Als ich gestern in der Mittagspause in einem Bistro einen ausliegenden STERN durchblätterte, las ich dort eine Information – so sie denn korrekt berechnet ist –, die mich entsetzte. Online fand ich nur einen Link zu identischen Mengenangaben auf der Website des Magazins capital, und so gab ich die Information mit dieser Quellennotiz als den obenstehenden Tweet weiter. Und offensichtlich überraschte die Rechnung noch weitere, denn binnen 24 Stunden wurde sie über 100× retweetet und lebhaft diskutiert. Einige (z.B. @matthiasjax) brachten ein, es würde ja auch eine Menge dieses Abfalls recycled, die Schätzungen lagen zwischen 20 und 80%. Auch das Argument, in Privathaushalten würde viel mehr Energie durch Elektrogeräte im Standby-Betrieb verschwendet als für die Aluminiumkapselproduktion, kam zur Sprache.

Ich möchte keiner dieser Entgegnungen widersprechen. Ich habe auch bewusst die Kapselfirma nicht benannt. Und ich bin selbst beileibe kein Umweltschutzheld. Ich wollte mit dieser Information niemanden anprangern. Sondern nur zum Nachdenken anregen, weil ich das Gefühl habe, das könnten wir alle viel öfter tun.
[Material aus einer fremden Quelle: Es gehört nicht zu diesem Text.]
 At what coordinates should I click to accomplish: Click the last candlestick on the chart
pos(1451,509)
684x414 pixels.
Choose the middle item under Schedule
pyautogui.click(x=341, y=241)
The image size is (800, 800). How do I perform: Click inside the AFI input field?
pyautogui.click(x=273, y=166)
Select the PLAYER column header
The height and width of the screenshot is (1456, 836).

Aluminium ist zwar das dritthäufigste Element der Erdkruste, liegt aber nie in reiner Form vor. Bauxit, das wichtigste Erz zur Aluminiumherstellung, wird unter immensem Landschaftsverbrauch sowie mannigfachen negativen Umweltwirkungen (u. a. schwermetallhaltiger Rotschlamm, Fluoride) abgebaut und mit großem Energieaufwand über die Zwischenstufen Bauxit, Tonerde, kalzinierte Tonerde und Alugussbarren zu Aluminium verarbeitet. (…) Der Einsatz von (…) Aluminium ist daher nur für langlebige Gebrauchsgüter, die von den typischen Eigenschaften dieses Materials profitieren, empfehlenswert.
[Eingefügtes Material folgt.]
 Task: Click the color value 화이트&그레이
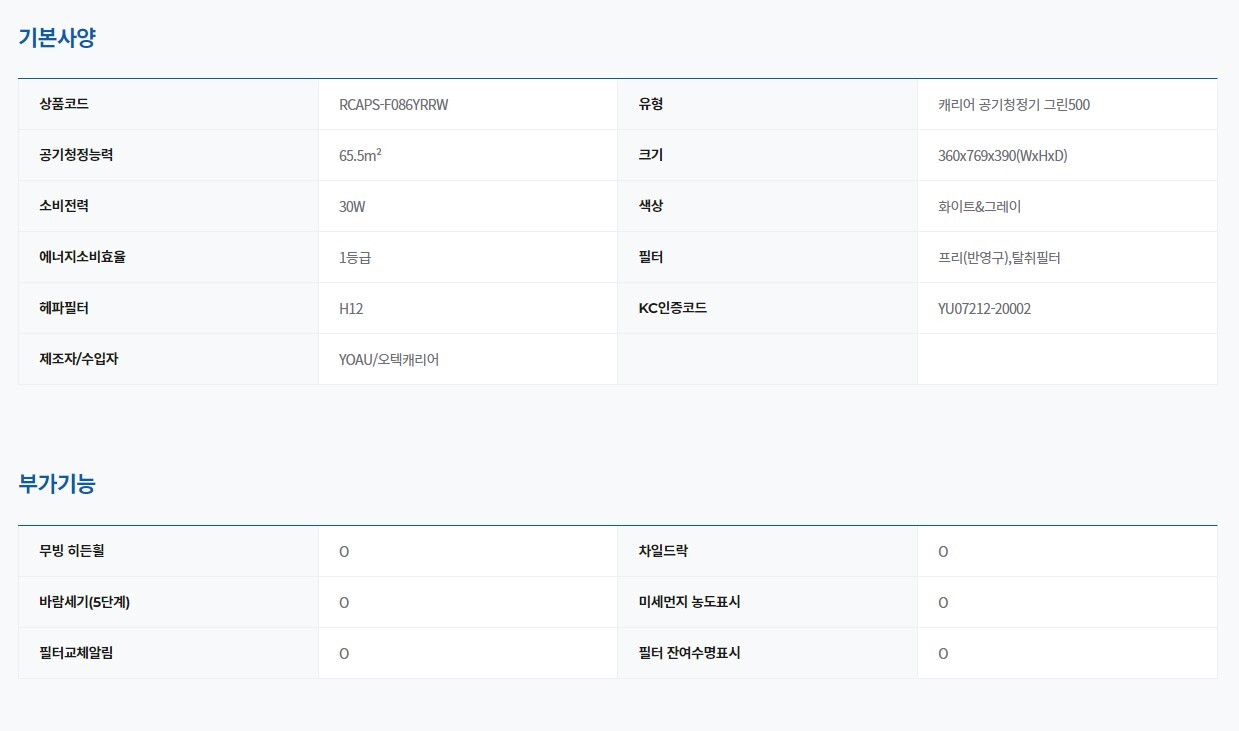click(979, 207)
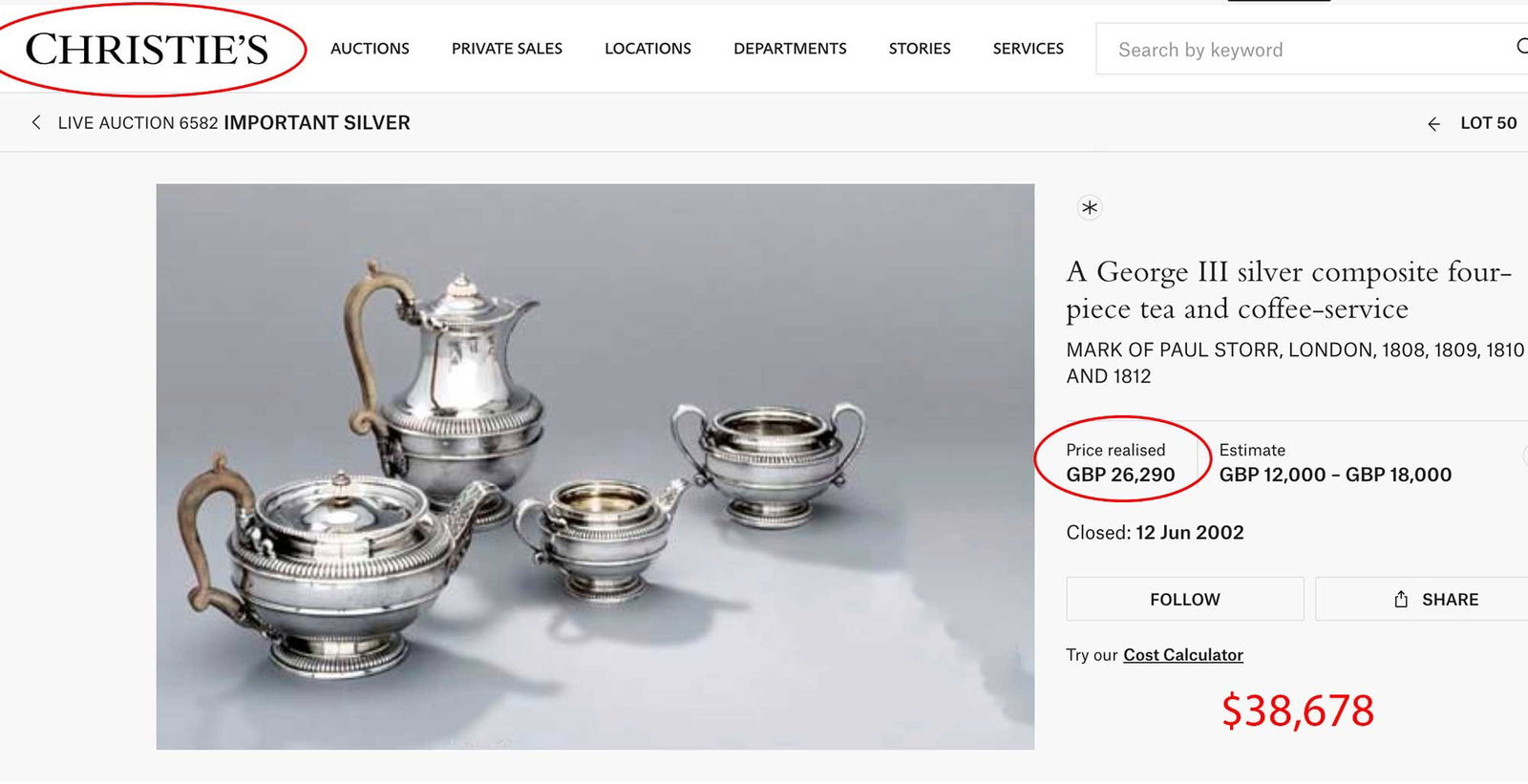Click the back chevron before LIVE AUCTION 6582
1528x784 pixels.
[x=35, y=122]
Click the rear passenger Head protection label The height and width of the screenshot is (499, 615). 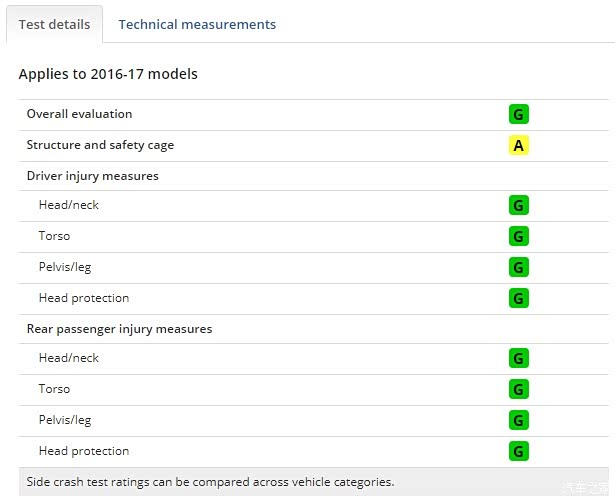[x=84, y=451]
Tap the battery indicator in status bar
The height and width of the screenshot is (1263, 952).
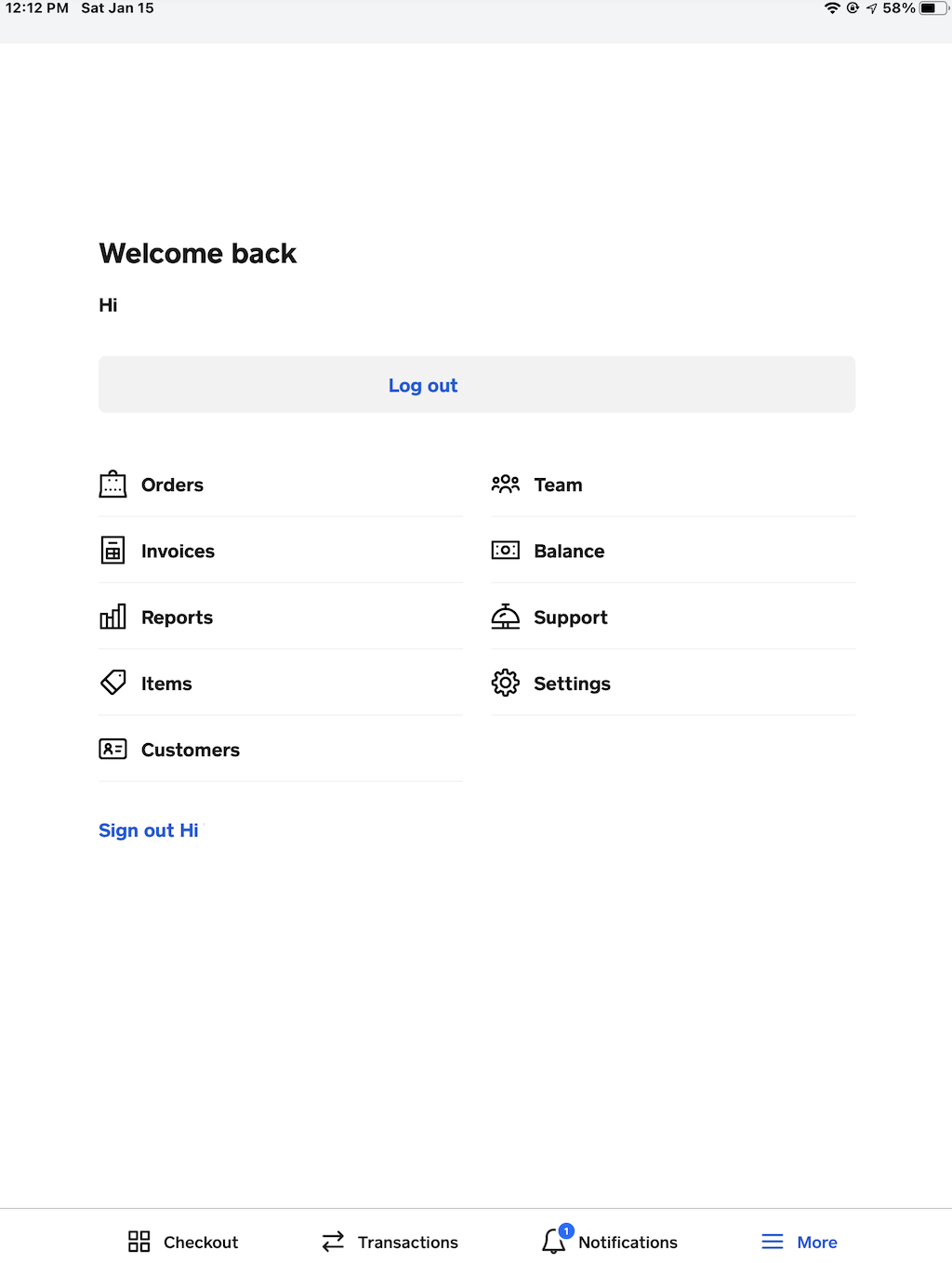pyautogui.click(x=931, y=8)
(Quelle: »Auch das Äußere zählt«, Infobroschüre der Berliner Stadtreinigungsbetriebe BSR, Mai 2008)

Rund 1,13 Gramm Aluminium fallen pro Kapsel laut Naturschutzbund (Nabu) an (Quelle: ZEIT Online), eine Kapsel enthält 5 Gramm gemahlenen Kaffee. Pro Kilo Kaffee ergibt das einen Aluminiumbedarf von 226 Gramm. Ein halbes Pfund Aluminium, das mit Gütertransporten unterwegs ist und entsprechend mehr Transportenergie benötigt, eine Verpackung, die mehr Volumen beansprucht als dieselbe Menge gemahlener Kaffee in einer einzelnen (Vakuum-)Verpackung. Und selbst wenn im Idealfall 80% der 6.000 Tonnen Aluminium recycled würden, wanderten immer noch 1.200 Tonnen davon in den Müll.
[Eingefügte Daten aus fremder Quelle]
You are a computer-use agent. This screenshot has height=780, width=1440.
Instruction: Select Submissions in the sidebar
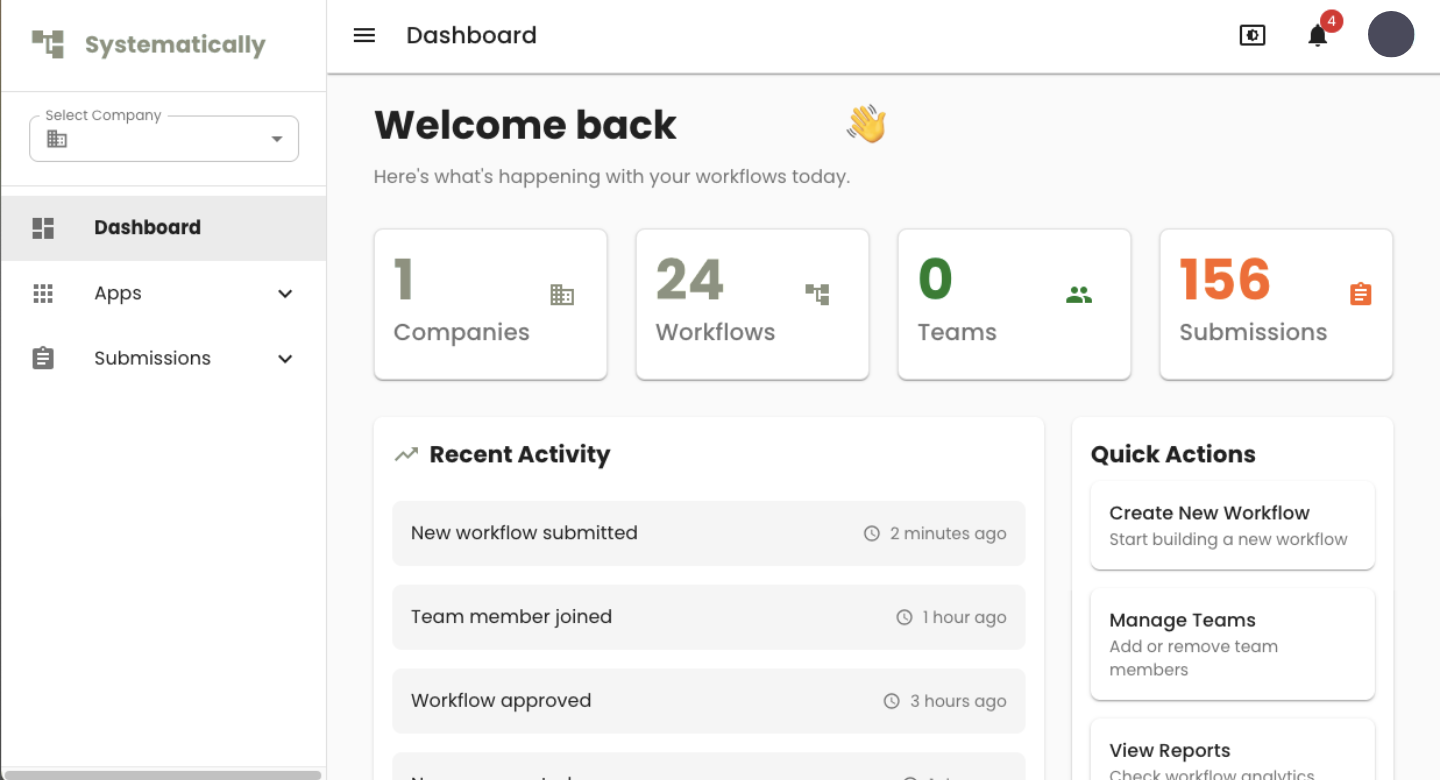152,357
Das Argument mit dem viel höheren Energieverbrauch der heimischen Standby-Geräte stimmt, selbstverständlich, aber es taugt nicht zur Gegenüberstellung. Natürlich wird dort eine Unmenge Energie verschwendet, aber eben zusätzlich. Ein bisschen erinnert mich der Einwand an die Online-Dispute nach dem Tode Steve Jobs’ à la »Wie kann man über den Tod eines Menschen so trauern, während überall Tausende Menschen weltweit verhungern.« Es geht nicht um entweder/oder, sondern um sowohl/als auch.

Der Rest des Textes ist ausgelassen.